— Вы знали Эриха Кэстнера? — спросила Петра, которая внезапно растеряла всю свою дерзость и преисполнилась глубокого почтения.
— И очень хорошо, — сказал Фабер.
— Вот здорово! — Петра была в полном восторге. — Он знал самого Эриха Кэстнера, мамочка! Как тебе нравится такое?
— Я тоже считаю, что это здорово, — сказала мама. — И это еще раз должно доказать тебе, что не стоит так сразу наскакивать с обвинениями, а сначала надо подумать и расспросить обо всем.
Петра кивнула.
— Я прошу прощения, господин Фабер. Или господин Джордан? Как теперь?
— «Джордан», если ты не против, — сказал Фабер. — «Фабер» — только если мы с тобой наедине. — Петра засмеялась, словно ее пощекотали. — У тебя снова все в порядке! — с уверенностью констатировал Фабер.
— Давление все еще немного повышено, — сказала девочка, посерьезнев. — Поэтому я все еще остаюсь в госпитале. Следует соблюдать осторожность.
Фабер кивнул.
— Спорим, что вы не знаете, что маме нравится больше всего, что вы написали!
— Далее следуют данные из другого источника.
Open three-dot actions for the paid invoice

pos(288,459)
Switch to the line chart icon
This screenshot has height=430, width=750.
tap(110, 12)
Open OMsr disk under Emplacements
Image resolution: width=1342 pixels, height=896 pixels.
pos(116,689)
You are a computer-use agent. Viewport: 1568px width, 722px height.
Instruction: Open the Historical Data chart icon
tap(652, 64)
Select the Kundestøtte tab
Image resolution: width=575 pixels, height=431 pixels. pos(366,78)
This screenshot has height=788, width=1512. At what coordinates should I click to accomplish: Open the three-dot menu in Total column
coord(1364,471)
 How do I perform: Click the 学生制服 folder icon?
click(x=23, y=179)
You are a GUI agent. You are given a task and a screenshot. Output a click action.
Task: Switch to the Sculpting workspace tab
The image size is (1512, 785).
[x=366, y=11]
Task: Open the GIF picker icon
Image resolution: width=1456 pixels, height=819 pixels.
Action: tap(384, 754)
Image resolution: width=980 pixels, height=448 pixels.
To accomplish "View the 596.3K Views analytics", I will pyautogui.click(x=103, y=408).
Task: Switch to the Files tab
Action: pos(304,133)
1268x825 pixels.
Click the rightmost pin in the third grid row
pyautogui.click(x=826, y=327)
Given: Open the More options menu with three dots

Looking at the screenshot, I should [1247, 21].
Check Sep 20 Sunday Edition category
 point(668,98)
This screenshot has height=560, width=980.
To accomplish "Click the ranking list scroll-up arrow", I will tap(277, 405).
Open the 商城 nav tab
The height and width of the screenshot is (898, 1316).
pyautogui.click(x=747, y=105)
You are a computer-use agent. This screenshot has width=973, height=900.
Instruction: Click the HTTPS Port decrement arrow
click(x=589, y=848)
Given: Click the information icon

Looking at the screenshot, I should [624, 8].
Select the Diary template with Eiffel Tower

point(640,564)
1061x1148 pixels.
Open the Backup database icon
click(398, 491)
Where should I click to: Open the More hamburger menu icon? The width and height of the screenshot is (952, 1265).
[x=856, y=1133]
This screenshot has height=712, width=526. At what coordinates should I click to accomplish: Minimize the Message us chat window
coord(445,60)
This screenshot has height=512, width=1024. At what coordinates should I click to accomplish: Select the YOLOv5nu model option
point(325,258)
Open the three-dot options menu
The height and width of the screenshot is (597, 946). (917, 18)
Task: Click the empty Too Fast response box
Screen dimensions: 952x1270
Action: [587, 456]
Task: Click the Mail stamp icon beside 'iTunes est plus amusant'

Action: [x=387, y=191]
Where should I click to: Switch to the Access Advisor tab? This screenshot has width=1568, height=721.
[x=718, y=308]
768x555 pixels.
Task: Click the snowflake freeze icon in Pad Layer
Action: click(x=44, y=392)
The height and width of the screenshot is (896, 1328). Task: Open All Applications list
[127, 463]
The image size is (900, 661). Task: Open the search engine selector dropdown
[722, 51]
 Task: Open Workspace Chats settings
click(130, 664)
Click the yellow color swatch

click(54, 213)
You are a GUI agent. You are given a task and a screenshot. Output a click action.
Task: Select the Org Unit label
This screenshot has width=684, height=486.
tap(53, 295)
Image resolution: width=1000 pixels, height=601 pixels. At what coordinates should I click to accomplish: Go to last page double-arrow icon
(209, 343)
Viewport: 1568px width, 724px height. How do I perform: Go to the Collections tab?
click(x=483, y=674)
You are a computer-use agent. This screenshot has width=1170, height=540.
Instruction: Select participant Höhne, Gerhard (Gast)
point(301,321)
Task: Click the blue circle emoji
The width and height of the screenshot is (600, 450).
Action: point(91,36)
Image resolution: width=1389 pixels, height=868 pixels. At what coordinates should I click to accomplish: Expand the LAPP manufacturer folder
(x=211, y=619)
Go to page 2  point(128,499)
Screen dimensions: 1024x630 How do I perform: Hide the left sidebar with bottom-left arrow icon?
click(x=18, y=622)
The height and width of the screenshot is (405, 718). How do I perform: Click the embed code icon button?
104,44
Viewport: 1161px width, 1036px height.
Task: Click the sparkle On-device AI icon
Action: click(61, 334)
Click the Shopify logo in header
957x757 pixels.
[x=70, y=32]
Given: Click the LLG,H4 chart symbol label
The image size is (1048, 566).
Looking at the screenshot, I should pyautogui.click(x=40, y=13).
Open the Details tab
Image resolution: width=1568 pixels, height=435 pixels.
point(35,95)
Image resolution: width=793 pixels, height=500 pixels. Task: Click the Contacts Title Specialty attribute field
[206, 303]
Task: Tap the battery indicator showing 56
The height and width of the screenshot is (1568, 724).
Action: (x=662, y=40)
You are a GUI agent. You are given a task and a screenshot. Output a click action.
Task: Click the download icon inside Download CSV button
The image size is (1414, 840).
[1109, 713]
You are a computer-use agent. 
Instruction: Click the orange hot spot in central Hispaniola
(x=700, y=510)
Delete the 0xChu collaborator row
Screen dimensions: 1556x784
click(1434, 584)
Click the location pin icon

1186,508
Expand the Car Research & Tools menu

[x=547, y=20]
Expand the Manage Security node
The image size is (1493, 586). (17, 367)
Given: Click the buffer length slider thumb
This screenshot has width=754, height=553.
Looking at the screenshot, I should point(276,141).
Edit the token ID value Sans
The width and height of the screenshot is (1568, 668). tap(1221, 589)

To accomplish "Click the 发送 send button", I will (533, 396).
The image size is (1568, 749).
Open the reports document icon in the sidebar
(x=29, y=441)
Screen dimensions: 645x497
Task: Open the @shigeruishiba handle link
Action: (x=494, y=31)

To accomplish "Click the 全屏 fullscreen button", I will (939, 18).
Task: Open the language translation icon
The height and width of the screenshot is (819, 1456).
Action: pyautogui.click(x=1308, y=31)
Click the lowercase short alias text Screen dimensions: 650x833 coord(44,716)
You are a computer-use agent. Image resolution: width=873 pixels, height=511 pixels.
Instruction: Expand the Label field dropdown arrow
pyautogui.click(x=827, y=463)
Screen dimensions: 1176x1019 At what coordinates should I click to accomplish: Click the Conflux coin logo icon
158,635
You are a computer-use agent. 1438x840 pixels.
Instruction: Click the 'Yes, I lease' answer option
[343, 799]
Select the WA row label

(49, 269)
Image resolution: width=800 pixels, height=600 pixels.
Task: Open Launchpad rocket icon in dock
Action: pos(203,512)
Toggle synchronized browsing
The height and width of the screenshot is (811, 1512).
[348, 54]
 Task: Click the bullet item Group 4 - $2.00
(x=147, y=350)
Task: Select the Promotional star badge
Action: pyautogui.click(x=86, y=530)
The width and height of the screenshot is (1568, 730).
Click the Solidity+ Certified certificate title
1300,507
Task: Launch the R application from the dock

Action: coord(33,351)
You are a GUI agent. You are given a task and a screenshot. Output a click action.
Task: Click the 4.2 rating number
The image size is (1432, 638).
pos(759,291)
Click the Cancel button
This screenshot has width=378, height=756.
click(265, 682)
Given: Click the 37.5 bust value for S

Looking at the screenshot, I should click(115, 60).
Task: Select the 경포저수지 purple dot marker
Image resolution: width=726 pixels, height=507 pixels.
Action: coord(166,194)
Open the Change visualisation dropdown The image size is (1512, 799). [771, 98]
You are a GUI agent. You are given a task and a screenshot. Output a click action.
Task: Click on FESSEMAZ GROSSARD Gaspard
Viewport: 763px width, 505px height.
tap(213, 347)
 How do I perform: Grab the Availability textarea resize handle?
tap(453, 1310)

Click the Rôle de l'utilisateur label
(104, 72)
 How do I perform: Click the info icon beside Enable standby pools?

— Петра! — сказала мама, и Фабер в растерянности увидел, что она покраснела.
— Почему я не должна этого говорить, мама?
— Действительно, Петра…
— Господин Фабер обрадуется. Наверняка. У него столько проблем. Почему бы ему не порадоваться?
— Потому что… — начала доктор Ромер, потом пожала плечами. — Как хочешь. Но это было нечестно с твоей стороны, Петра.
— Будет мне позволено узнать, о чем говорят дамы? — спросил Фабер.
— Тогда пойдемте, — сказала Петра. — И ты тоже, мама!
«Мама, — подумал Фабер. — У Петры она есть. У Горана — нет».
Петра пошла вперед. Фабер и доктор Ромер следовали за ней, пробираясь сквозь толпу взрослых и детей в вестибюле.
— Куда мы идем?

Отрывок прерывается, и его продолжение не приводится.